Your JSONL files should contain one JSON object per line following the OpenAI Chat Completions function calling format:

{
  "messages": [
    {"role": "system", "content": "You are a helpful assistant."},
    {"role": "user", "content": "What's the weather in Paris?"},
    {"role": "assistant", "content": "I'll check the weather for you.", "tool_calls": [
      {
        "id": "call_123",
        "type": "function",
        "function": {
          "name": "get_weather",
          "arguments": {"city": "Paris", "unit": "celsius"}
        }
      }
    ]},
    {"role": "tool", "content": "22°C, sunny", "tool_call_id": "call_123"},
    {"role": "assistant", "content": "The weather in Paris is currently 22°C and sunny."}
  ],
  "tools": [
    {
      "type": "function",
      "name": "get_weather",
      "description": "Get current weather for a city",
      "parameters": {
        "type": "object",
        "properties": {
          "city": {"type": "string", "description": "City name"},
          "unit": {"type": "string", "enum": ["celsius", "fahrenheit"]}
        },
        "required": ["city"]
      }
    }
  ]
}

Note

NeMo RL passes messages and tools directly to the tokenizer’s apply_chat_template(), so correct tool call rendering also depends on the model’s chat template supporting this format.

Tool Calling with Heterogeneous Schemas#

When your dataset contains tools with different argument structures (heterogeneous schemas), you should enable use_preserving_dataset: true to avoid data corruption:

data:
  dataset_name: openai_format
  ...
  use_preserving_dataset: true  # IMPORTANT: Enable this for tool calling datasets

Why this matters: Standard HuggingFace dataset loading enforces uniform schemas by adding None values for missing keys. For example:

  • Tool A has arguments: {"query": "search term"}

  • Tool B has arguments: {"expression": "2+2", "precision": 2}

Without use_preserving_dataset: true, the loader would incorrectly add:

  • Tool A becomes: {"query": "search term", "expression": None, "precision": None}

  • Tool B becomes: {"query": None, "expression": "2+2", "precision": 2}

This corrupts your training data and can lead to models generating invalid tool calls. The PreservingDataset mode maintains the exact structure of each tool call.

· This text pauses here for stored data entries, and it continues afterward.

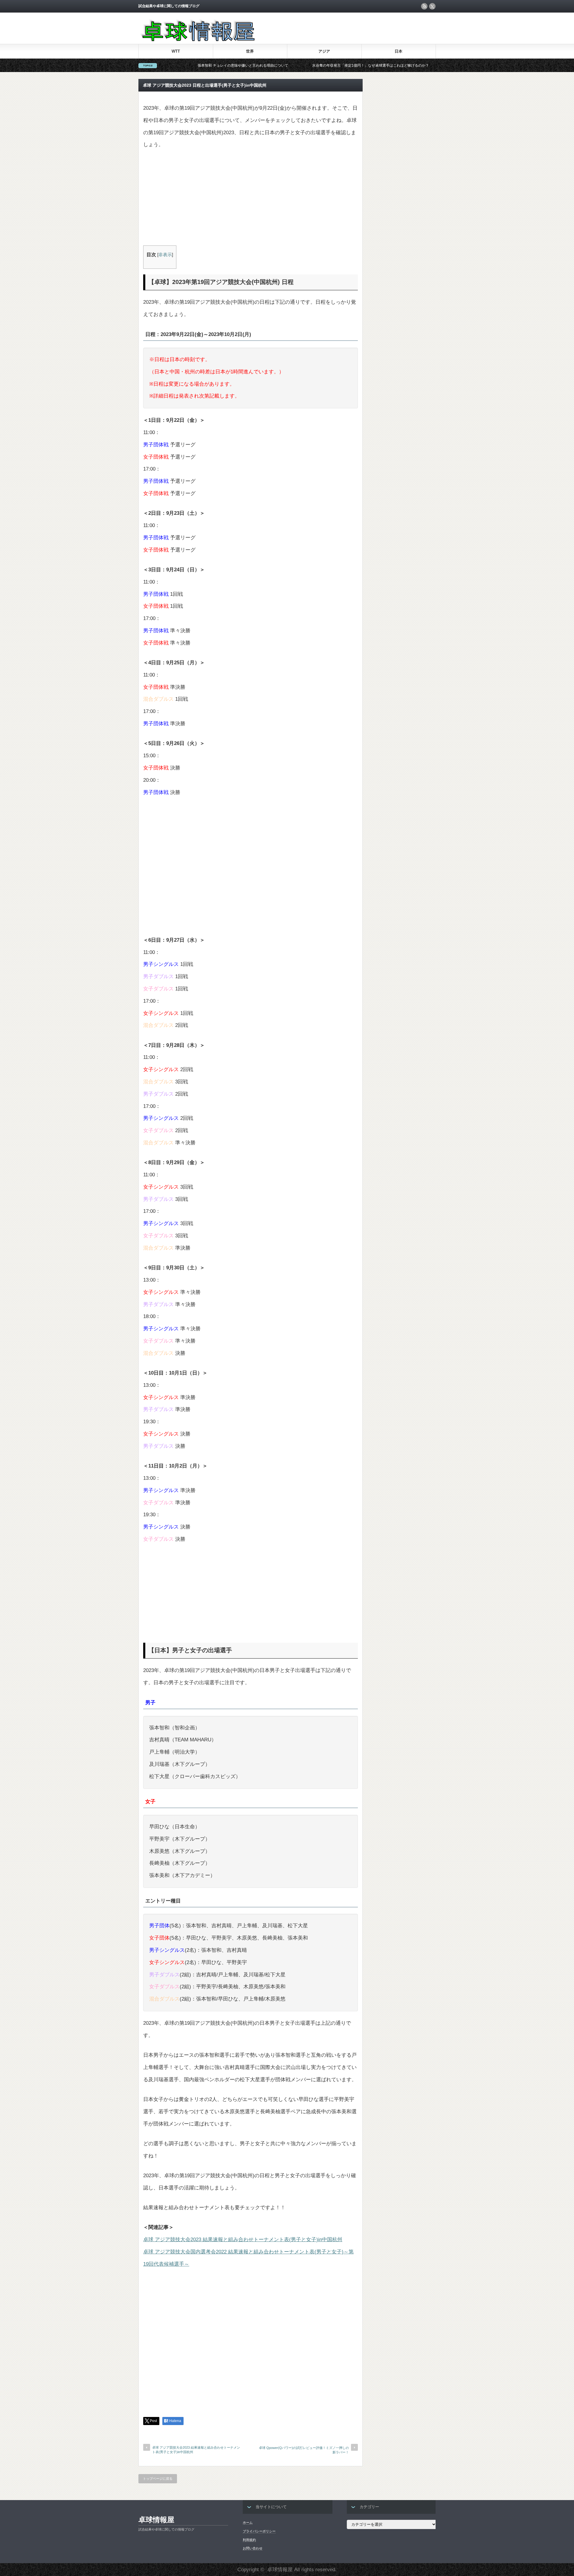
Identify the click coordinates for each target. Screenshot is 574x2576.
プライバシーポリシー (259, 2531)
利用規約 (249, 2540)
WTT (176, 51)
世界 (250, 51)
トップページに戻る (157, 2478)
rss (424, 6)
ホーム (248, 2522)
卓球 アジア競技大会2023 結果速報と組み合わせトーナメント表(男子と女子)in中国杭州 (242, 2239)
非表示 (165, 254)
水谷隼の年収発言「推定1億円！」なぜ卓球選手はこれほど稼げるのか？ (292, 65)
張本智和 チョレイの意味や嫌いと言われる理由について (165, 65)
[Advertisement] (250, 200)
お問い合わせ (252, 2548)
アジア (324, 51)
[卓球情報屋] (197, 39)
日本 (398, 51)
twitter (432, 6)
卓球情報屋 (156, 2520)
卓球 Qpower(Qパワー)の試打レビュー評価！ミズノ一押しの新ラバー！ (304, 2450)
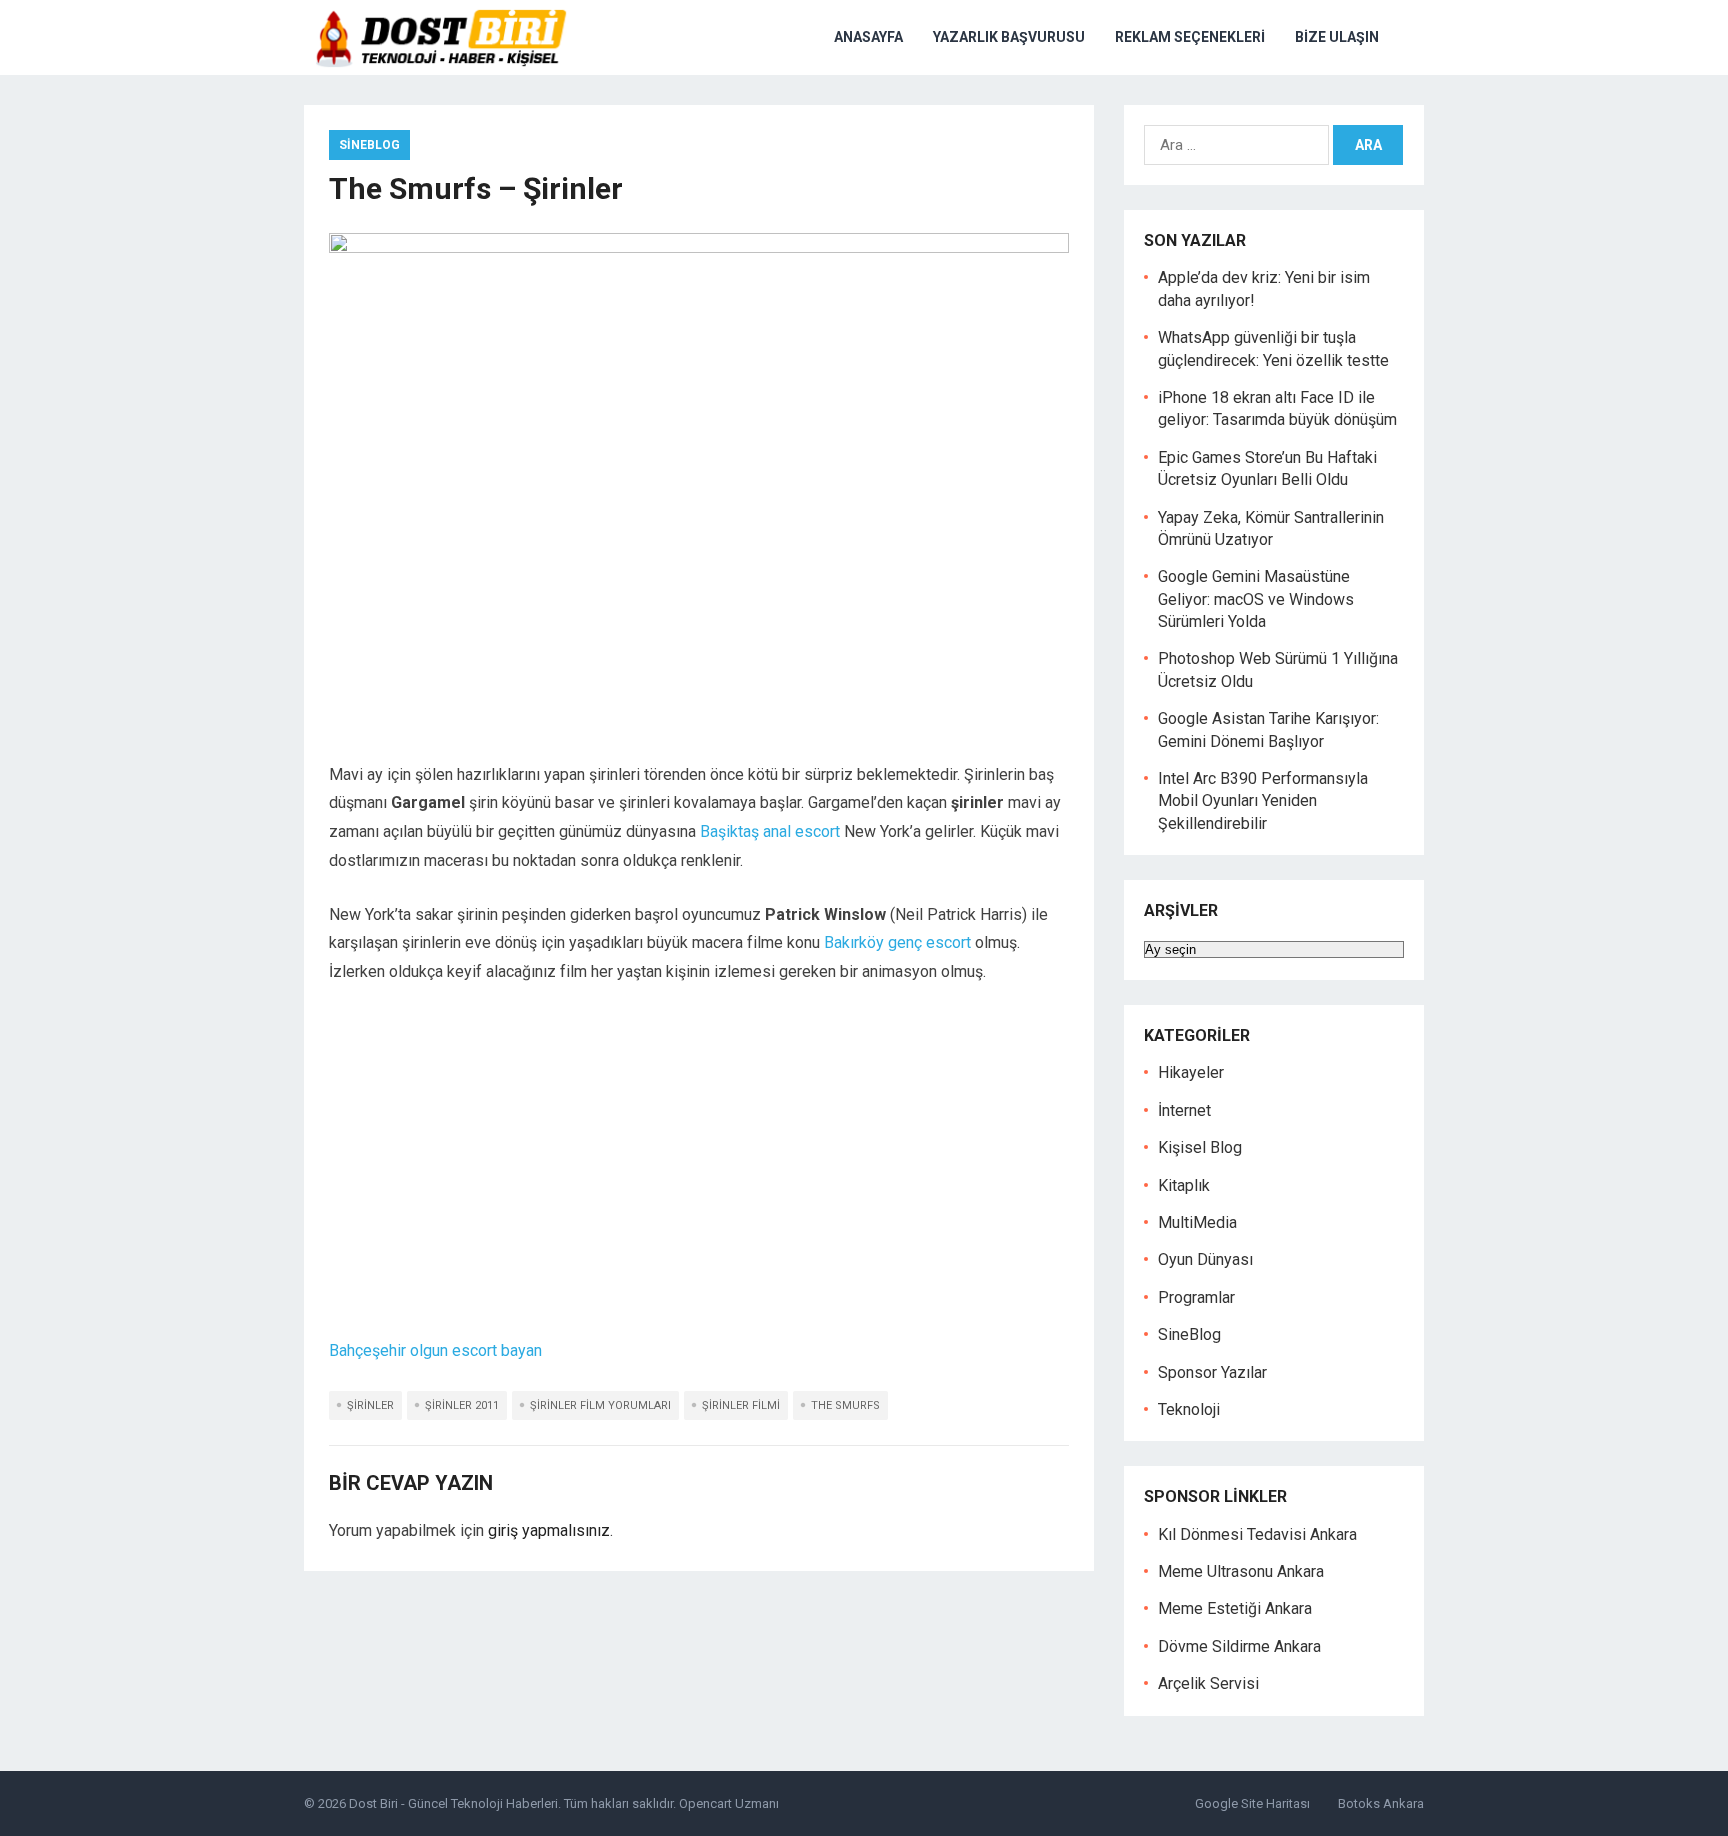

Evaluate the Trained Model#

Upon completion of the training process, you can refer to our evaluation guide to assess model capabilities.

LoRA Configuration#

NeMo RL supports LoRA (Low-Rank Adaptation) for parameter-efficient fine-tuning of SFT models, including Nano‑v3 models, on both the DTensor and Megatron backends. To enable LoRA for SFT on the default DTensor backend:

uv run examples/run_sft.py policy.dtensor_cfg.lora_cfg.enabled=true

For the full reference — backend support, the DTensor vs Megatron schema comparison, config examples, parameter details, example recipes, and Hugging Face export — see the dedicated LoRA guide.

Optimizations#

Chunked Linear Cross-Entropy Fusion Loss#

During standard SFT training the model materializes a full logit tensor of shape [batch_size, seq_length, vocab_size], which can cause out-of-memory (OOM) errors for long sequences or large vocabularies. The chunked linear cross-entropy fusion loss avoids this by computing the loss directly from the hidden states: it chunks the sequence dimension, projects each chunk to logits on the fly, computes per-token log probabilities, and discards the logits before moving to the next chunk.

Benefits:

  • Extends the maximum trainable sequence length significantly (e.g. from <65K to >100K tokens) by eliminating the large logit tensor from GPU memory.

  • Produces numerically equivalent loss values to the standard path.

How to enable:

Add the following to your Megatron config in your YAML file:

policy:
  megatron_cfg:
    enabled: true
    use_fused_linear_logprobs: true
    fused_linear_logprobs_chunk_size: 256  # tokens per chunk; smaller = less memory, larger = more throughput

Notes:

  • This optimization applies to SFT training with NLLLoss and DPO training. See the DPO guide for DPO-specific details.

  • Context parallelism is not supported when fused linear logprobs are enabled.

  • The fused_linear_logprobs_chunk_size parameter controls the trade-off between memory savings and compute throughput. The default value of 256 is a good starting point.